The West India Regiments and the Middle Ground
Figure 1. ‘A Private of the 5th West India Regiment’ in Charles Hamilton Smith, Costumes of the Army of the British Empire, According to the Last Regulations 1812 (Colnaghi and Company, 1815). Courtesy of the Anne S. K. Brown Military Collection, Brown University Library.
The West India Regiments (WIR) were raised by the British Crown in 1795 in an effort to solve their manpower issues in the West Indies during the French Revolutionary and Napoleonic Wars. Disease ran rampant through the European ranks in the Army and Royal Navy, killing thousands of soldiers and sailors. Citing examples of African soldiers serving as irregulars during the American Revolution and the long practice of using enslaved African men as pioneers supporting the British military during campaigns in the West Indies, the government under Prime Minister William Pitt the Younger made provisions to purchase and enslave 12,400 African men to serve as soldiers. Prior to 1795, efforts to raise slave soldiers in the British West Indies were met with stiff resistance by the white plantation elite. Even though arming the enslaved during crises was common, resistance against a permanent force was strong. Planters stated fears were that enslaved men would run away to the regiments, depriving the plantations of their labour.
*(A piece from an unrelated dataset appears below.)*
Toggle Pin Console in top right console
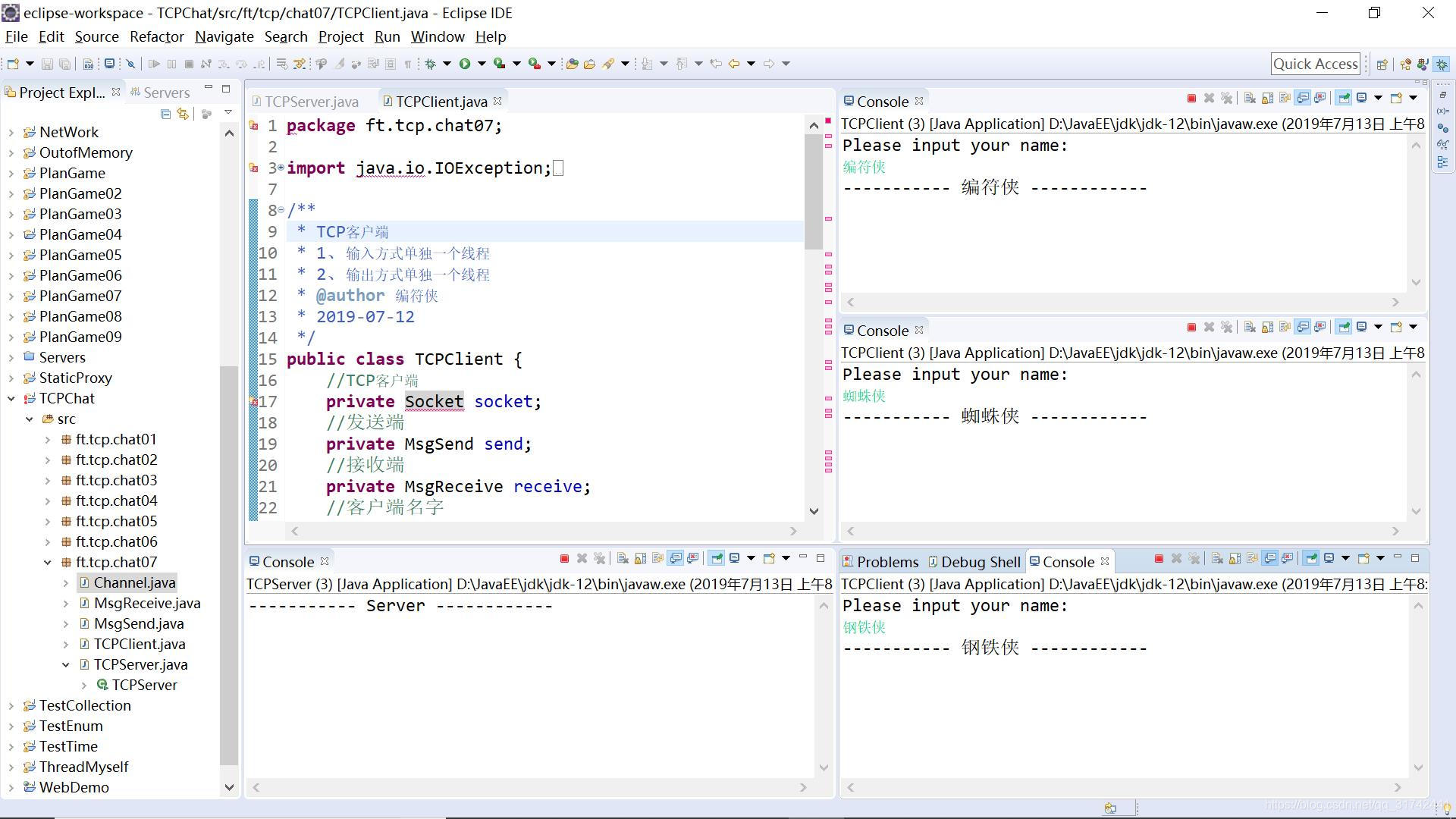 [x=1343, y=98]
Other complaints included the threat of an armed insurrection to topple the slave societies in the West Indies. To alleviate these concerns, the British government agreed on several limits in their “recruitment,” policy. First, the only population from which soldiers could be pulled from were the recently enslaved arriving from African in the West Indies. Individuals who were already in the West Indies were not considered for the regiments. Second, the regiments would be officered by white British officers and noncommissioned officers to oversee training and discipline. Leadership rolls would not be attainable for the enslaved soldiers. Starting in 1795, twelve regiments were raised, and a total of approximately 13,000 men were enslaved by the British government to serve in the West India Regiments across the region.
Trained in the same way as British soldiers, with the same styles of uniforms and weapons, the soldiers served throughout the Napoleonic Wars, participating in invasions of French, Dutch, and Spanish islands, and acting as garrison troops in British islands. Under the British Army rules, the WIR soldiers received the same rations and were officially treated the same as their white counterparts. But, they were enslaved, and unlike European soldiers, the African men served for life. In 1808, with the ending of the Transatlantic Slave Trade and the change in politics in Britain, the WIR soldiers were quietly freed, no longer held in bondage, but still had to serve for life. Also, with the official recruiting source, the transatlantic slavers, ending, the British military needed a new source of conscripts. Carved into the law ending the Transatlantic Slave Trade was a clause which stated that if a slaver was interdicted in the eastern half of the Atlantic, the vessel would be sent back to Africa and the newly freed people released. If the vessel, however, was met in the western half of the Atlantic, the vessel would continue and the newly freed people disembarked in the West Indies. There, the freed people would be given apprenticeships to “help” them adjust to their new life. One “option” was conscription into the WIR as a soldier.
As war in the West Indies came to an end, the WIR were reduced from twelve regiments to two regiments. Companies from these regiments were stationed across the region. During the WIR occupation of Antigua, the 1st, 4th, 8th, and 11th WIR Regiments served here, garrisoned around English Harbour. Archaeologically, buttons, badges, and shako plates from these regiments have been recovered across Middle Ground, Shirley Heights, and Monk’s Hill. Soldiers from the 1st West India Regiment was stationed at the Middle Ground Barracks from 1816 to 1833 before moving to the old Naval Hospital on Hospital Hill. During this occupation, the soldiers also formed relationships and attachments with the Middle Ground community while keeping many of their African lifeways alive. When they died, they were buried in the Middle Ground cemetery: the only known West India Regiment Cemetery in Antigua and Barbuda. The West India Regiments served continuously through the nineteenth century, with elements sent to Sierra Leone and other parts of West Africa to fight for Britain. In the 20th Century, the WIR fought in World War I before the unit was disbanded in 1927. The last years were spent mainly in Jamaica and West Africa.